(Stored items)
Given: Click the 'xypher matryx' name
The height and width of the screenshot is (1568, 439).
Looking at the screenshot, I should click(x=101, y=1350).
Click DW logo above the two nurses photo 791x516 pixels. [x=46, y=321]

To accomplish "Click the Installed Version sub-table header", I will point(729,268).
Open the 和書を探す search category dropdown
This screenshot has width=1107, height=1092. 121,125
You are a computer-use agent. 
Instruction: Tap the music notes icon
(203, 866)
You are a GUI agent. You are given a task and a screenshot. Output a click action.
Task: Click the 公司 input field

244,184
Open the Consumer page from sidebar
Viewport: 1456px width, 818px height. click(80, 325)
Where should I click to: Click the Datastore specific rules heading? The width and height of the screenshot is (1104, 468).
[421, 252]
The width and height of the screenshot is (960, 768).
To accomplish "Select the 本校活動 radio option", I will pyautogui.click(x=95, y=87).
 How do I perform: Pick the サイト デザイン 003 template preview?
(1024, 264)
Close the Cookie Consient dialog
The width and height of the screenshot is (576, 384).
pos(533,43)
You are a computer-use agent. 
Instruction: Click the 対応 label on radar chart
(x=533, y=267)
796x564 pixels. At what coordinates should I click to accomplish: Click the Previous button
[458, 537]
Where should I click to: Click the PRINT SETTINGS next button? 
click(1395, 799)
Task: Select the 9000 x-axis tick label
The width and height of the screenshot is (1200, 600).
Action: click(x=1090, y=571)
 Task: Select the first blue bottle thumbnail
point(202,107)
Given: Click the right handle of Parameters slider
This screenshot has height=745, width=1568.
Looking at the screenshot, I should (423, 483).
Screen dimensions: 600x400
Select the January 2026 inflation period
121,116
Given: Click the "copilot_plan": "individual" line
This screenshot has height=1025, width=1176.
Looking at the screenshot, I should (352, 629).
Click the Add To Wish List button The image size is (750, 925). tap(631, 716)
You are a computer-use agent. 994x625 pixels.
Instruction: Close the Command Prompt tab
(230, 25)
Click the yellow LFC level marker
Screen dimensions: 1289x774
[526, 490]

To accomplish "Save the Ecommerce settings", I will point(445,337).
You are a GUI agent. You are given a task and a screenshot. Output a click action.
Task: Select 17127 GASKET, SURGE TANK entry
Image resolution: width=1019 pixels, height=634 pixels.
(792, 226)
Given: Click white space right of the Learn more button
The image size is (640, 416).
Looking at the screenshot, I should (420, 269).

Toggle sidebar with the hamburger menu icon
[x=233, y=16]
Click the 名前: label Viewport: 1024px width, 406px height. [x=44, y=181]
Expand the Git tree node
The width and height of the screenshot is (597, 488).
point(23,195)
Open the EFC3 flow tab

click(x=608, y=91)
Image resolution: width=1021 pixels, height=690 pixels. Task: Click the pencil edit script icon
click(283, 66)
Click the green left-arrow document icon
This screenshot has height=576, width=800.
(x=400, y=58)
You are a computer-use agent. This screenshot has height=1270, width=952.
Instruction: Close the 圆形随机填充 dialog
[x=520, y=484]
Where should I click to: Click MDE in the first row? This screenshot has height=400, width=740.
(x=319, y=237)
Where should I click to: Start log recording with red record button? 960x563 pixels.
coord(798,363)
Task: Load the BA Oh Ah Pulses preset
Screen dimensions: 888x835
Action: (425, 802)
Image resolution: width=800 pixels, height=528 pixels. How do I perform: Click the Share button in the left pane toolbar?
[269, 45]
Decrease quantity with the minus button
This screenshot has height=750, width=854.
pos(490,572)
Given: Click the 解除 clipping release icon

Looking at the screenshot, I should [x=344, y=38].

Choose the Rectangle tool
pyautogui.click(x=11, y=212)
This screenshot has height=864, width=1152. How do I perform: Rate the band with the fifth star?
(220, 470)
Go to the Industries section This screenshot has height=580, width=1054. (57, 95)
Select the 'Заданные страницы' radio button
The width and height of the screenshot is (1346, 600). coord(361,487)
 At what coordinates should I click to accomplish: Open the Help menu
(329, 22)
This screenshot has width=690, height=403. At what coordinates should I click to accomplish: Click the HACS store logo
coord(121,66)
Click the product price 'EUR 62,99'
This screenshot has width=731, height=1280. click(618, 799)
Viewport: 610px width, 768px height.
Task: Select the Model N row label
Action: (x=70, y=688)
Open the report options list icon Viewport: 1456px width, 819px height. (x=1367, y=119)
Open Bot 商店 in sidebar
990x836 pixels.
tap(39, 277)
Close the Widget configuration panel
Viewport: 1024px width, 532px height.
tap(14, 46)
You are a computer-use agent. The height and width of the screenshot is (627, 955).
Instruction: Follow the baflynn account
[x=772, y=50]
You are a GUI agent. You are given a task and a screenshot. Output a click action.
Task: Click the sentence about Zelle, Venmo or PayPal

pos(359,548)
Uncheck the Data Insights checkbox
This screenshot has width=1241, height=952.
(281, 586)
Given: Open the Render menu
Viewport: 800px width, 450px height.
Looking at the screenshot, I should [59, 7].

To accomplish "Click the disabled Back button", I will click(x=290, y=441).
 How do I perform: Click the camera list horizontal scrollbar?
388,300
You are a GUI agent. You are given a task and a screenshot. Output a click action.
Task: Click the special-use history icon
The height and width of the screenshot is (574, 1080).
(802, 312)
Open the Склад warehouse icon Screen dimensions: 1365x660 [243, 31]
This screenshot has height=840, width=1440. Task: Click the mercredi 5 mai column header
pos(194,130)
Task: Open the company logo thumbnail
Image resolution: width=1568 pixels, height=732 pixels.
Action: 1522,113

§ To do: Begin at the line above that has "Instruction: Close the Command Prompt tab" and stop after the line that has "Expand the Git tree node", copying each line exactly and adding nothing else.

§ Response area:
Instruction: Close the Command Prompt tab
(230, 25)
Click the yellow LFC level marker
Screen dimensions: 1289x774
[526, 490]

To accomplish "Save the Ecommerce settings", I will point(445,337).
You are a GUI agent. You are given a task and a screenshot. Output a click action.
Task: Select 17127 GASKET, SURGE TANK entry
Image resolution: width=1019 pixels, height=634 pixels.
(792, 226)
Given: Click white space right of the Learn more button
The image size is (640, 416).
Looking at the screenshot, I should (420, 269).

Toggle sidebar with the hamburger menu icon
[x=233, y=16]
Click the 名前: label Viewport: 1024px width, 406px height. [x=44, y=181]
Expand the Git tree node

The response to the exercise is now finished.